Amended by Stats. 1978, Ch. 843.

(a)When a defect other than a visual defect has been noted by the supervisor of health or his assistant, a report shall be made to the parent or guardian of the child, asking the parent or guardian to take such action as will cure or correct the defect. Such report, if made in writing, shall not include any recommendation suggesting or directing the pupil to a designated individual for the purpose of curing or correcting any defect referred to in the report.
(b)When a visual defect has been noted by the supervisor of health or his assistant, a report shall be made to the parent or

guardian of the child, asking the parent or guardian to take such action as will correct the defect. Such report, if made in writing, must be made on a form prescribed or approved by the Superintendent of Public Instruction and shall not include therein any recommendation suggesting or directing the pupil to a designated individual or class of practitioner for the purpose of correcting any defect referred to in the report.
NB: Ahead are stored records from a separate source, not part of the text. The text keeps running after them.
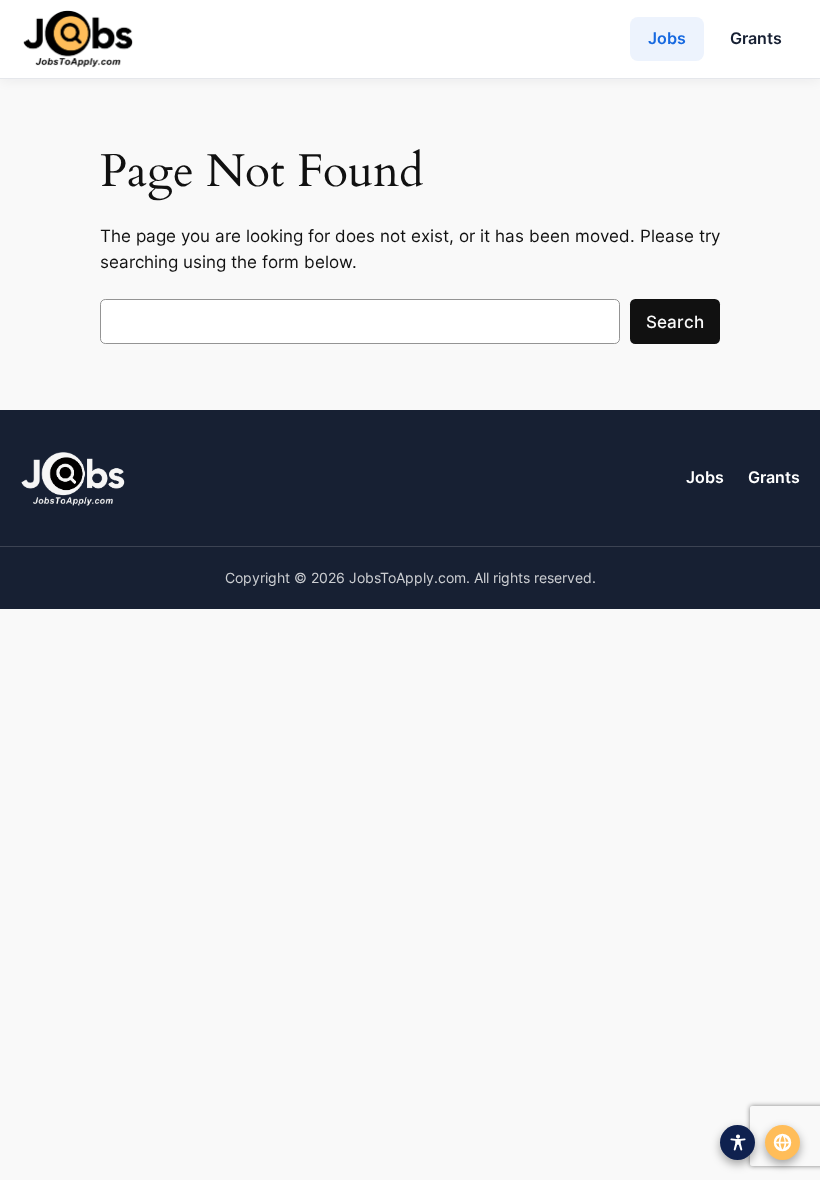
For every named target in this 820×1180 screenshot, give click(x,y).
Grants (756, 38)
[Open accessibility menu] (737, 1142)
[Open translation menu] (782, 1142)
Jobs (667, 38)
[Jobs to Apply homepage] (78, 39)
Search (675, 322)
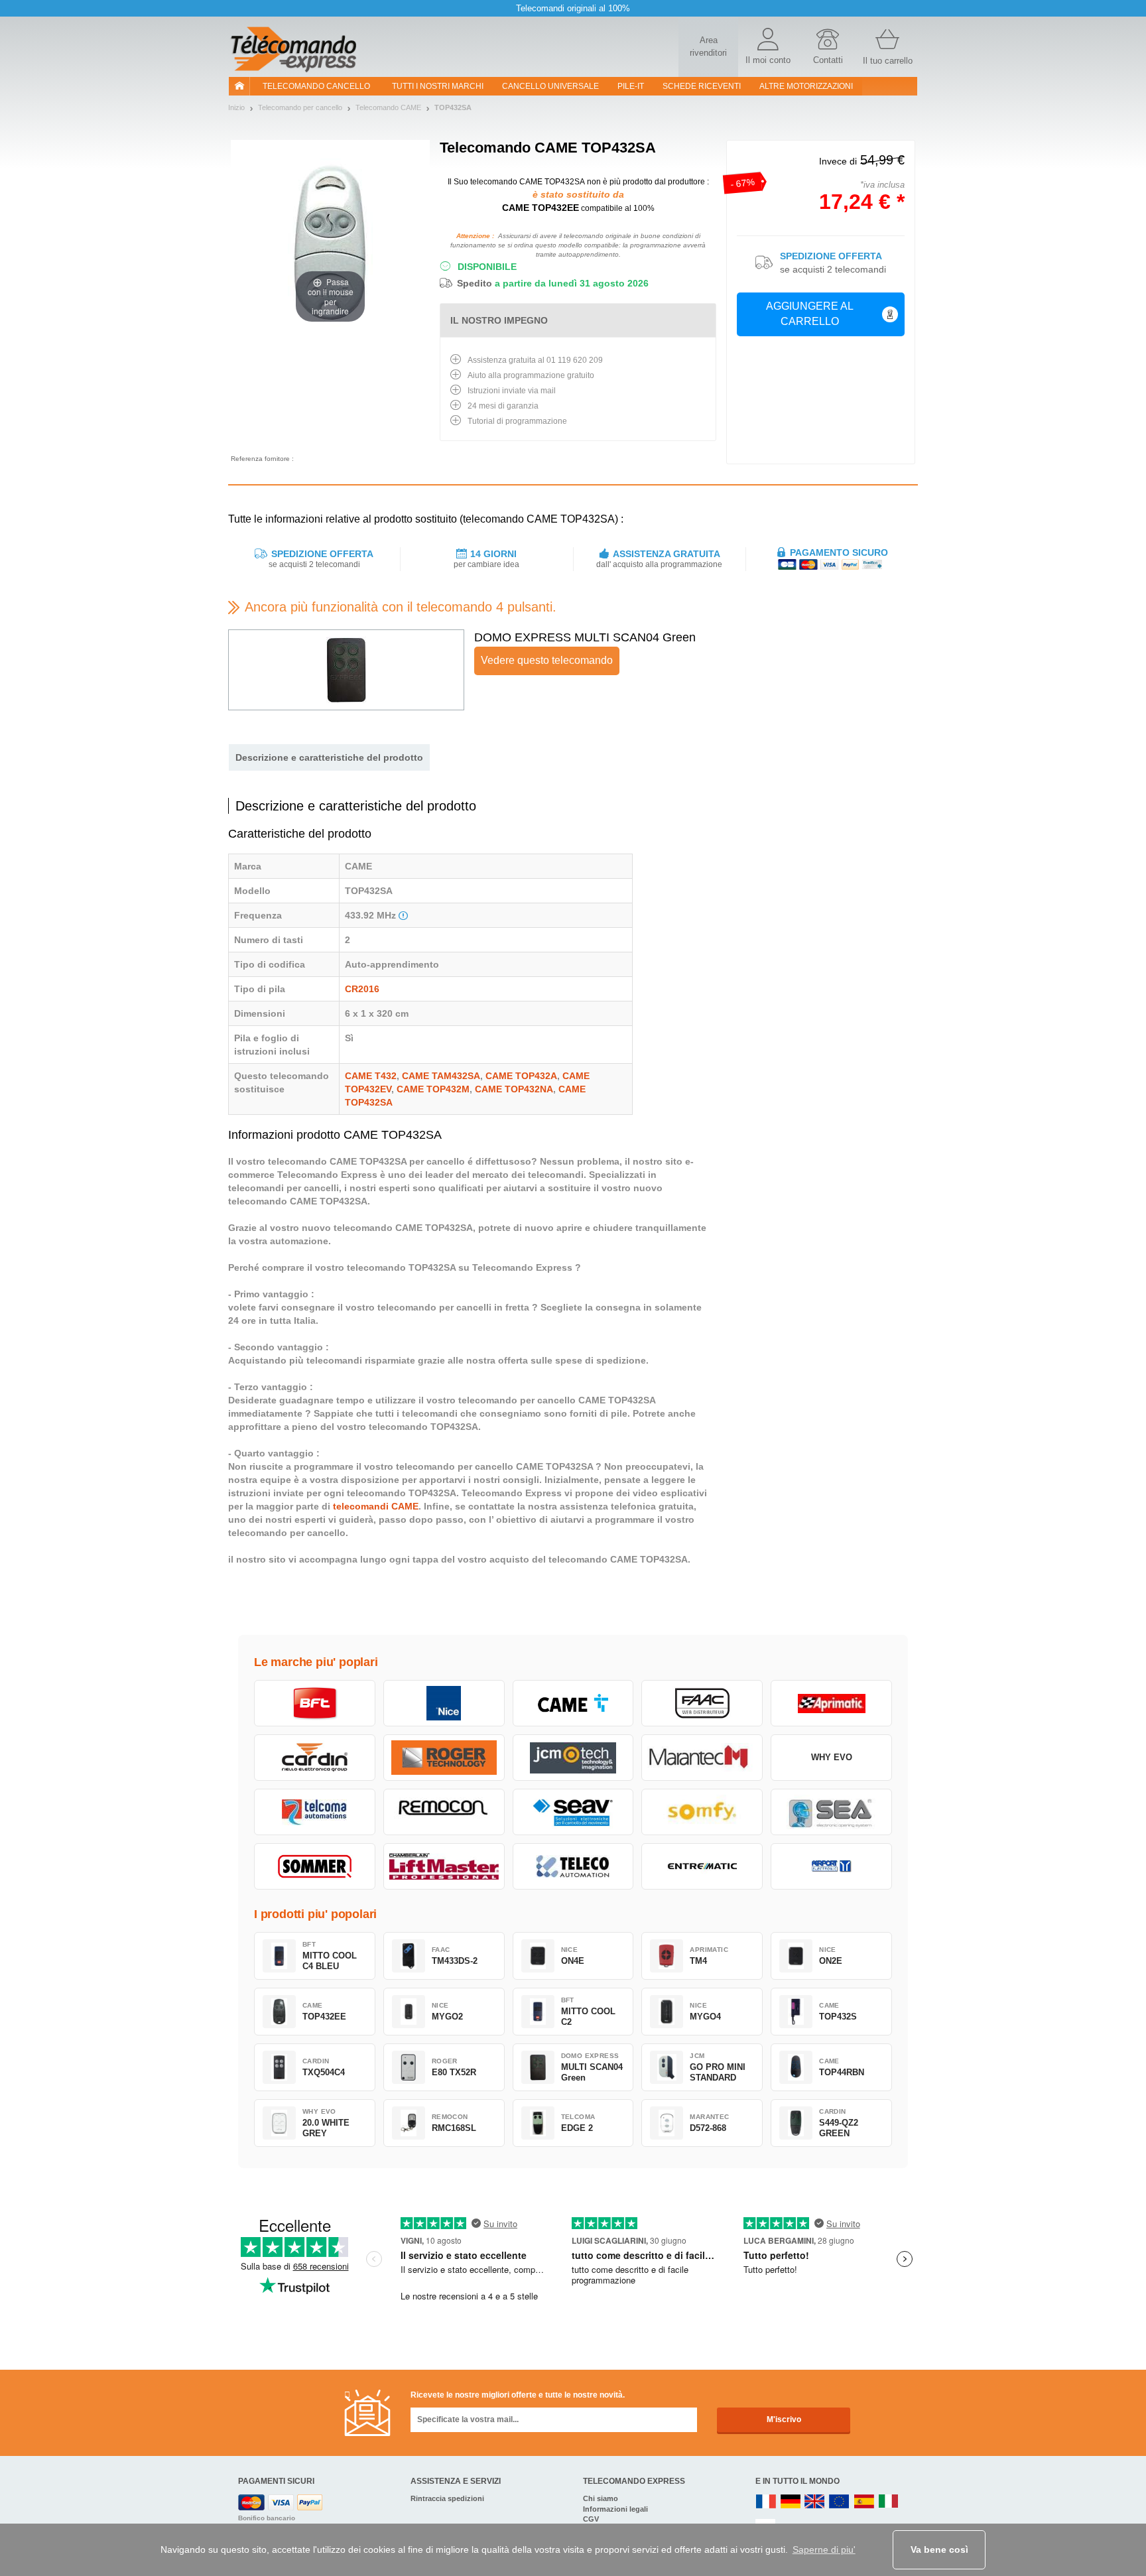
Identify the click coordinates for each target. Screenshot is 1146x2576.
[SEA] (831, 1812)
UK (815, 2502)
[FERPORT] (831, 1866)
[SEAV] (573, 1812)
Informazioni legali (615, 2509)
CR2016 (362, 989)
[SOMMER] (314, 1866)
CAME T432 (371, 1075)
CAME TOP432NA (514, 1089)
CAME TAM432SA (441, 1075)
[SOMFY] (702, 1812)
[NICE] (444, 1703)
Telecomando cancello (316, 86)
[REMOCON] (444, 1812)
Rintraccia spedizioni (447, 2498)
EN (839, 2502)
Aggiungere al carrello (810, 313)
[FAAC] (702, 1703)
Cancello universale (550, 86)
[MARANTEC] (702, 1757)
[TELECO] (573, 1866)
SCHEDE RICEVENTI (702, 86)
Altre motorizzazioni (806, 86)
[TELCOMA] (314, 1812)
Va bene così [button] (939, 2549)
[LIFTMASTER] (444, 1866)
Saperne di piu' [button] (824, 2549)
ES (864, 2502)
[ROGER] (444, 1757)
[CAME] (573, 1703)
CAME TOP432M (433, 1089)
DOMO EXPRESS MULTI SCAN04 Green (585, 637)
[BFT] (314, 1703)
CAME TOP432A (521, 1075)
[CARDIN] (314, 1757)
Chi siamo (600, 2498)
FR (766, 2502)
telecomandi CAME (375, 1506)
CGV (591, 2519)
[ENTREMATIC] (702, 1866)
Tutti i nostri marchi (437, 86)
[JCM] (573, 1757)
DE (790, 2502)
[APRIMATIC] (831, 1703)
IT (888, 2502)
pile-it (630, 86)
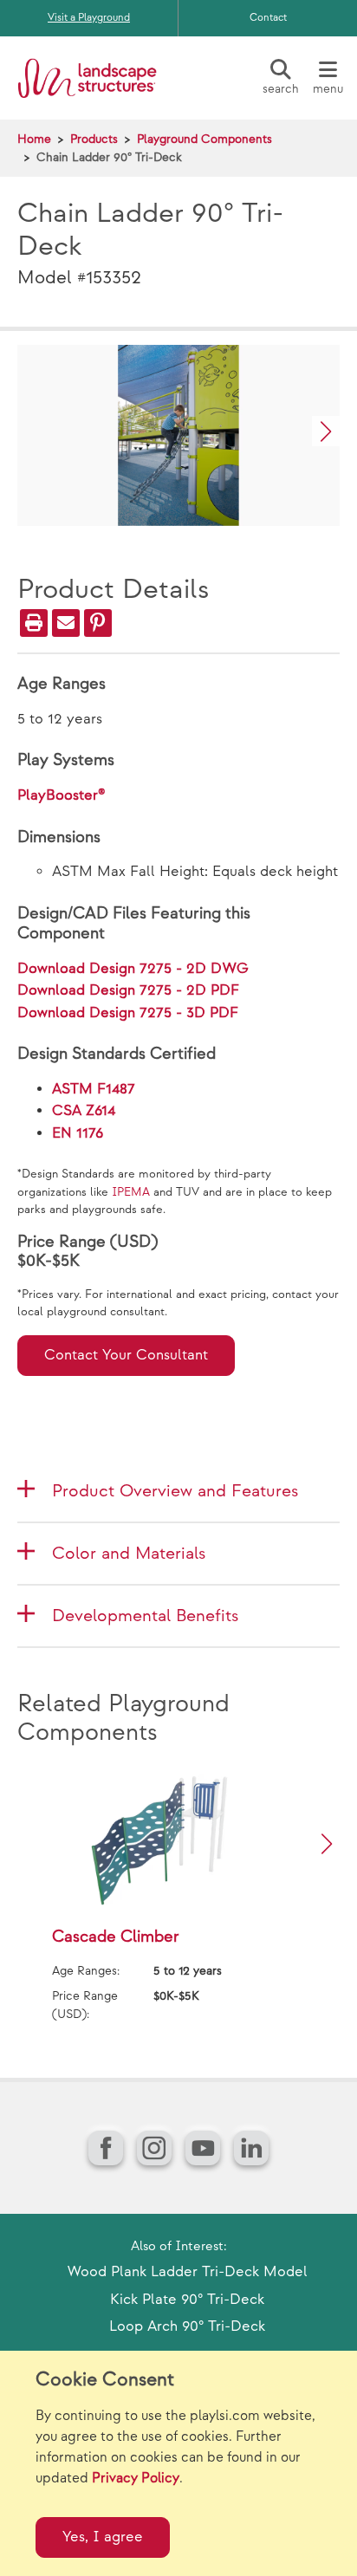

(c)The provisions of this section do not prevent a supervisor of health from recommending in a written report that the child be taken to a public clinic or diagnostic and treatment center operated by a public hospital or by the state, county, or city department of public health.

Enacted by Stats. 1976, Ch. 1010.

The supervisor of health shall make such reports from time to time as he deems best to the governing board of the school district, or as the board may call for, showing the number of defective children in the schools of the district and the effort made to correct the defects.

Added by Stats. 2010, Ch. 512, Sec. 8. (SB 1069) Effective January 1, 2011.

When a school district or a county superintendent of schools requires a physical examination as a condition of participation in an interscholastic athletic program, the physical examination may be performed by a physician and surgeon or physician assistant practicing in compliance with Chapter 7.7 (commencing with Section 3500) of Division 2 of the Business and Professions Code.